Friday..A mix of sun and cloud. High minus 4.
Saturday..Cloudy with 40 percent chance of flurries. Low minus 6. 
High plus 1.
Sunday..Cloudy with 60 percent chance of flurries. Low minus 5. High 
minus 2.
Normals for the period..Low minus 11. High minus 4.

END/CMC

Temps are all Celsius

Topics at the top of the Duck Hunting Forum give links for weather in U.S. And all of Canada

Looks like deer hunting in the afternoons and waterfowl in the mornings 

Bob


----------



## usmarine0352 (Nov 26, 2005)

Dang. I always thought this year, with the weather being the way it is, would end up being a big push at the first big cold front, and if you weren't there that day or (2) days, then you missed out.

I hope it's not during the deer opener.

However, the deer opener is the best time for duck hunters to be out there, while everyone else is in the woods lookin' for the wily buck.

:sniper:


----------



## greenwinger_13 (Oct 6, 2005)

I just checked my locations which aren't too far off from those and it looks dang good.. This is definte cold not just a small front like the last one.. best part is, its cold there and chilly here but nothing to ruin us yet i wouldn't think


----------



## Rick Acker (Sep 26, 2002)

Northern N.D. might partialy freeze up early next week as well. High's in the low 30's and Low's in the teens. This could be good!


----------



## headshot (Oct 26, 2006)

Didn't the migration get cancelled this year? :lol:


----------



## Gooseguy10 (Oct 10, 2006)

I did not get that memo! 

I hope the birds can hold off to late next week when I get up to northern ND. I have never seen the full migration and would love to see it.....espcially from a decoy spread.


----------



## Bandcollector02 (Oct 4, 2005)

I'd also like to see it hold off. Deer hunting this weekend, duck hunting next weekend. :bart:


----------



## Milla Tha Killa (Dec 11, 2006)

yea i went out on saturday, it sucked only a couple goldeyes flying around i dont think thats to good to have goldeyes and mergassers, that uselly means its over so i dont know realy if the migration went throw two weeks ago when there was thousands around now theres like 5


----------



## ruger1 (Aug 16, 2006)

I'm headed out to NODAK this weekend. Our deer season opened last weekend. I'd rather shoot a duck than a deer anyhow. That and Montana opens there season in late October.
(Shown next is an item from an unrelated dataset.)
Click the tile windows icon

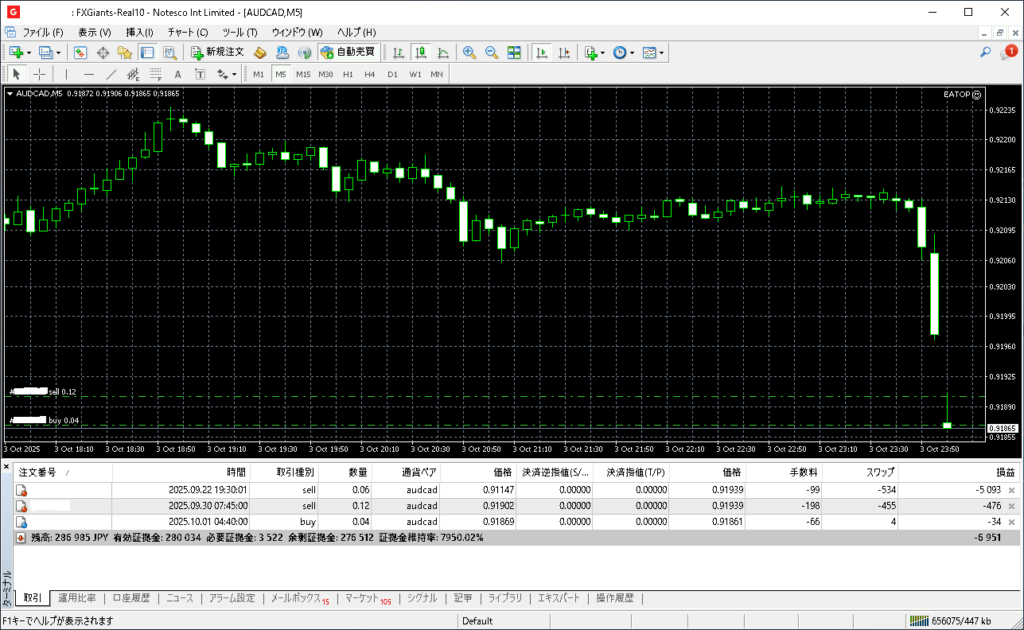coord(514,52)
So I'm about deer hutned out by this time. Bring on the migration.


----------



## texcl (Oct 6, 2007)

In my area NE ND, they all cleared out while I was in court in AZ last week, sucks. :eyeroll:


----------



## greenwinger_13 (Oct 6, 2005)

I have not been out for a week due to horrible reports and lack of gas money and have been waiting pateintly... the forecast changes significantly every few days... my last post a few up concluded that this weeks average high starting today was about 36 degrees... now its more like 45 again every single day changed by 10 degrees so i dont even care anymore i guess it will just happen when it happens...


----------



## USAlx50 (Nov 30, 2004)

they are all gone now, not even worth your time/gas to try looking boys.... :fiddle:


----------



## dfisher (Oct 12, 2007)

I drove from Minot to Bismarck today and saw, maybe 20 ducks on all the ponds that lie along Rte. 83.
Good hunting,
Dan


----------



## duckbuster434 (Apr 11, 2005)

All gone. Better stay home.


----------



## greenwinger_13 (Oct 6, 2005)

There are plently of ducks holding in canada...


----------



## usmarine0352 (Nov 26, 2005)

All I can say is the duck hunting in the Twincities/Metro area is BAD.

Conditions are perfect, weather's good and cold, hard winds, and...............................NO Birds.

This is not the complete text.